## What the task asks
Filter this listing down to the lines that contain the word "icon", and copy them.

## Supplied entries

<<<<

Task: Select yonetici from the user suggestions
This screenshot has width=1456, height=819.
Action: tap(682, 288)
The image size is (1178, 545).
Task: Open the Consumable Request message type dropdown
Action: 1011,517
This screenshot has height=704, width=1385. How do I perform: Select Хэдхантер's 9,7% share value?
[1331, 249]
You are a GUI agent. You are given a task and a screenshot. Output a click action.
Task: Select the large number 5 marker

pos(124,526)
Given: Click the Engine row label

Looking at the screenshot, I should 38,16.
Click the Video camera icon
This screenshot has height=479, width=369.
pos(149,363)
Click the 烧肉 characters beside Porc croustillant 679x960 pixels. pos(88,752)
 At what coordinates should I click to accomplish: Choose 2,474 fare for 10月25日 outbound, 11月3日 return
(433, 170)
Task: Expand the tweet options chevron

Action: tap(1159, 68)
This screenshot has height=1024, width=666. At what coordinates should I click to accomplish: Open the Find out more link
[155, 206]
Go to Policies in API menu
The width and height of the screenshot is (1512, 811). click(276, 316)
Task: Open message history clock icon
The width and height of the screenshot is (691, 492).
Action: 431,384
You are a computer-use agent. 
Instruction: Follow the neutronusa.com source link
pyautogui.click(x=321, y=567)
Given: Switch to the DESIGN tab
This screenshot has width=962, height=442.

>>>>

## Result of this exercise
Click the Video camera icon
Task: Open message history clock icon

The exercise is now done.